::: Passage
Subtle Aptamer Binding

Aptamers are interesting beasts. In general, they’re nothing more than oligonucleotides (DNA or RNA) that have been screened/selected to recognize some particular target. Because the machinery of molecular biology lets you generate truly insane numbers of different oligos, you can screen vast landscapes for binding partners and amplify them once one turns up, even if it’s present in very small quantities. Some of these binding interactions are very tight and specific indeed, and a new paper goes into details about a particular aptamer that was found to bind the natural product ochratoxin A

That’s shown at right – there are several of these things, mycotoxins produced by many Aspergillus and some Penicillium strains. They’re common trace contaminant in many foods (very trace, fortunately), but larger amounts can lead to kidney damage. This may in fact be behind some puzzling regional hot spots of nephropathy, such as in some areas near the Danube. It’s also a probable carcinogen, although the evidence in humans is less definitive than in some animal models. At any rate, it’s bad stuff, and you only want to be exposed to minimal levels of it. Ochratoxin B has exactly the same structure, minus the chlorine atom.

Which makes it interesting that there’s a particular 36-mer, known as OBA36, which binds ochratoxin A (OTA) with about a 50 to 100 nM KD but binds ochratoxin B (OTB) at least 100-fold less potently. What is it that makes it so selective? A good OTA-binding reagent could potentially be used in all sorts of detectors and diagnostic tests, but it would be worth knowing how it manages to do what it does, with only one chlorine atom’s difference to work with. OBA36 is rich in guanines, so it was suspected that there was a “G quadraplex” structure involved, but where, and to what end?
::::::
::: Data excerpts
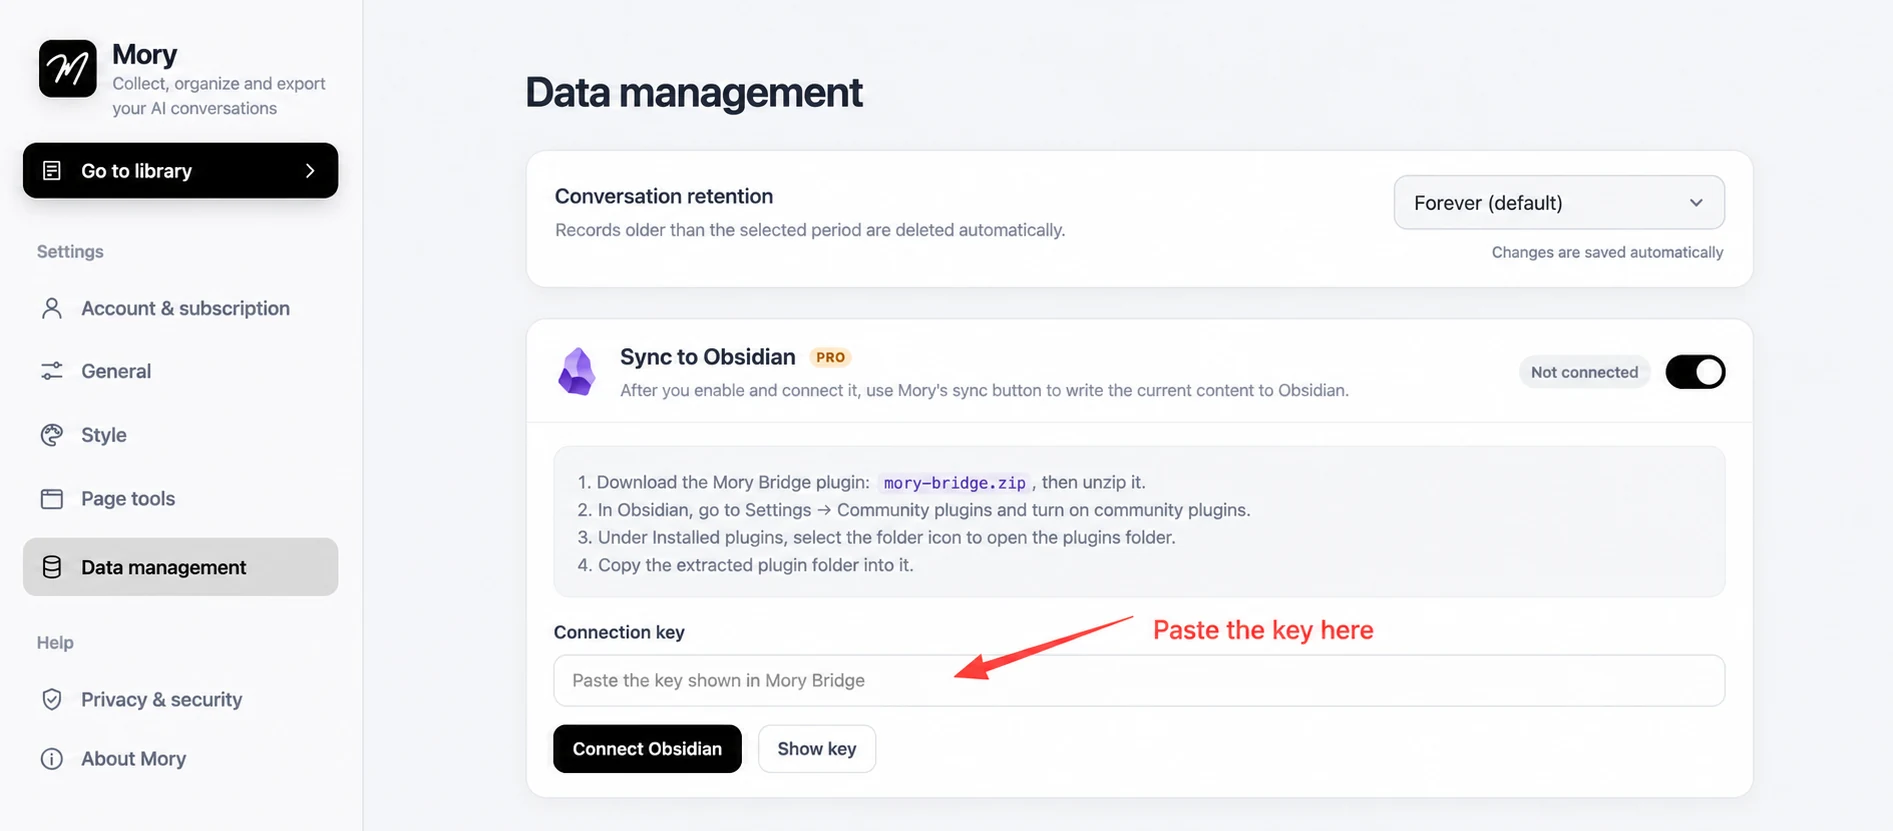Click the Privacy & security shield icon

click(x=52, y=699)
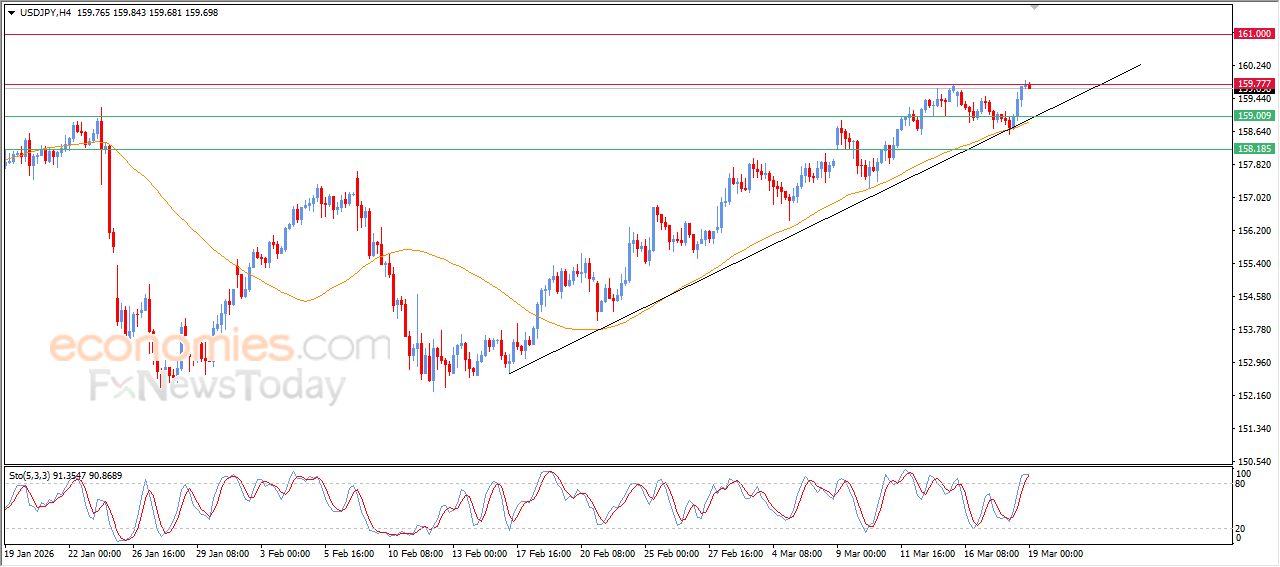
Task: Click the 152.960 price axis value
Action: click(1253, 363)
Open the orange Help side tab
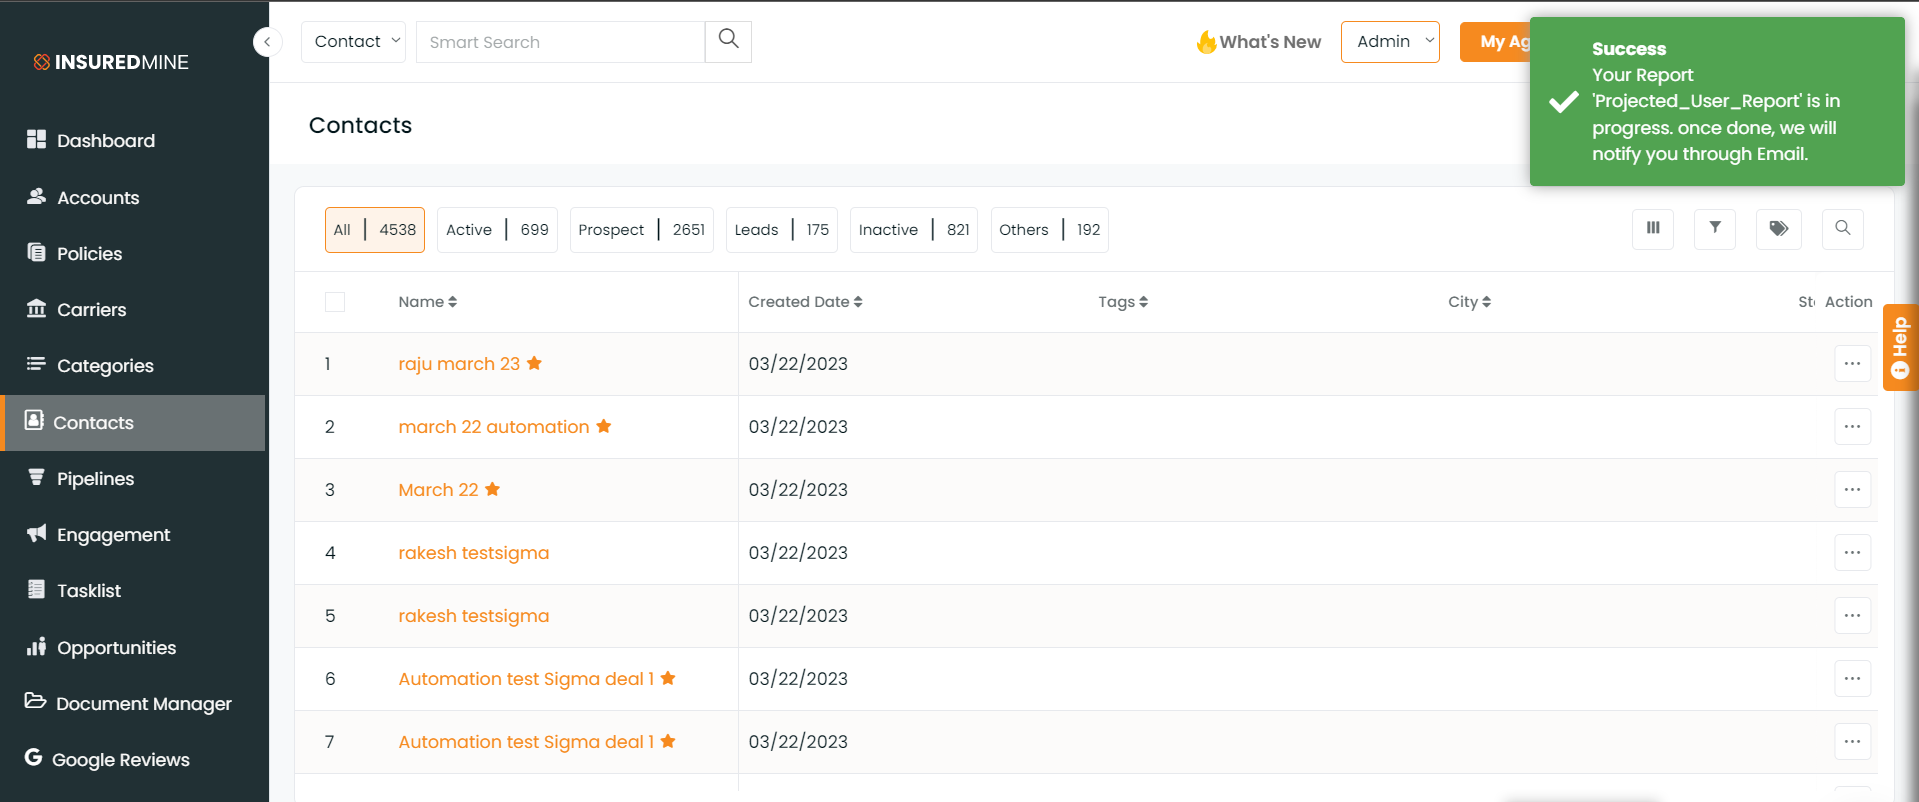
::::::
**Instructions to follow**
Please condense the paragraph of the aptamer passage that begins "Aptamers are interesting beasts" into a short bulleted list that keeps its main facts. Work from the aptamer passage alone, not the records.

**Solution to this exercise**
- Aptamers are oligonucleotides (DNA or RNA) screened or selected to recognize a particular target.
- Molecular biology can generate huge numbers of different oligos, so vast landscapes can be screened for binding partners.
- A binder that turns up can be amplified, even if present in very small quantities.
- Some of these binding interactions are very tight and specific.
- A new paper details an aptamer found to bind the natural product ochratoxin A.